→ **The data**:
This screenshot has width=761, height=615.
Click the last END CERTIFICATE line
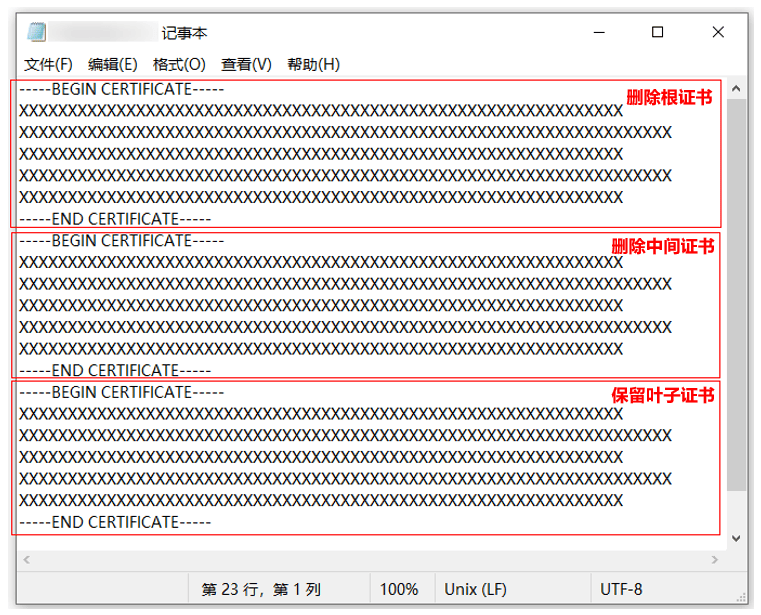pos(115,522)
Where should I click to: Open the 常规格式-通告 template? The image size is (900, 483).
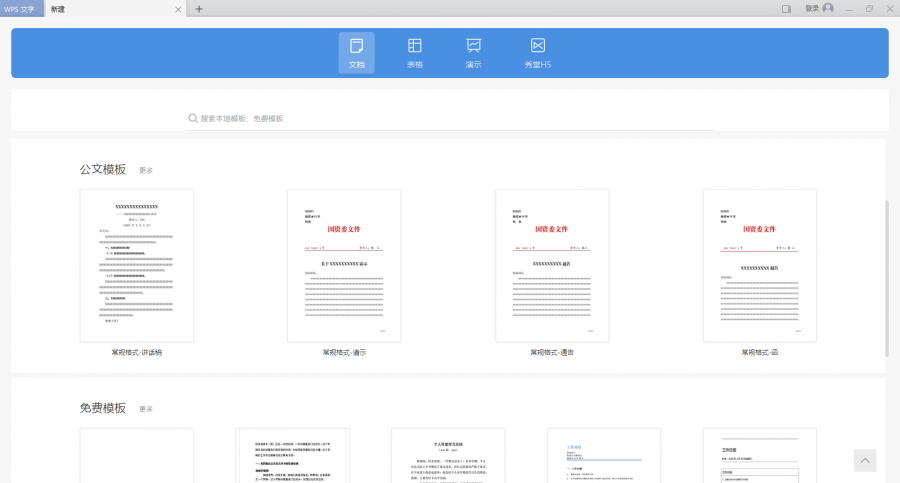point(552,266)
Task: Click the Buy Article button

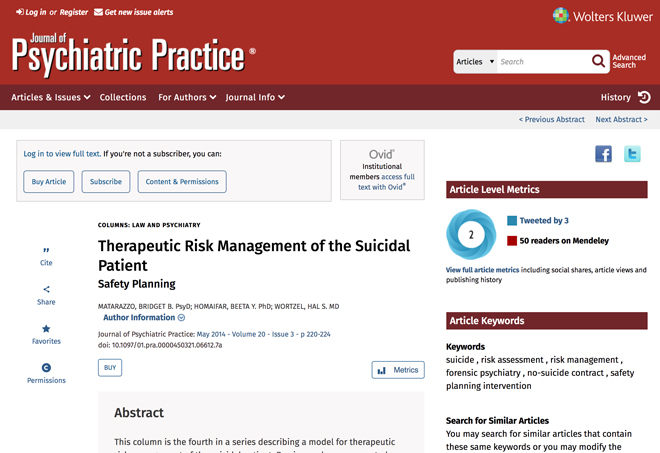Action: [x=49, y=181]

→ **Your goal**:
Type the entries above out again exactly, with no pictures.

→ **Output for this exercise**:
This screenshot has width=761, height=615.
Click the last END CERTIFICATE line
pos(115,522)
Where should I click to: Open the 常规格式-通告 template? The image size is (900, 483).
point(552,266)
Task: Click the Buy Article button

Action: [x=49, y=181]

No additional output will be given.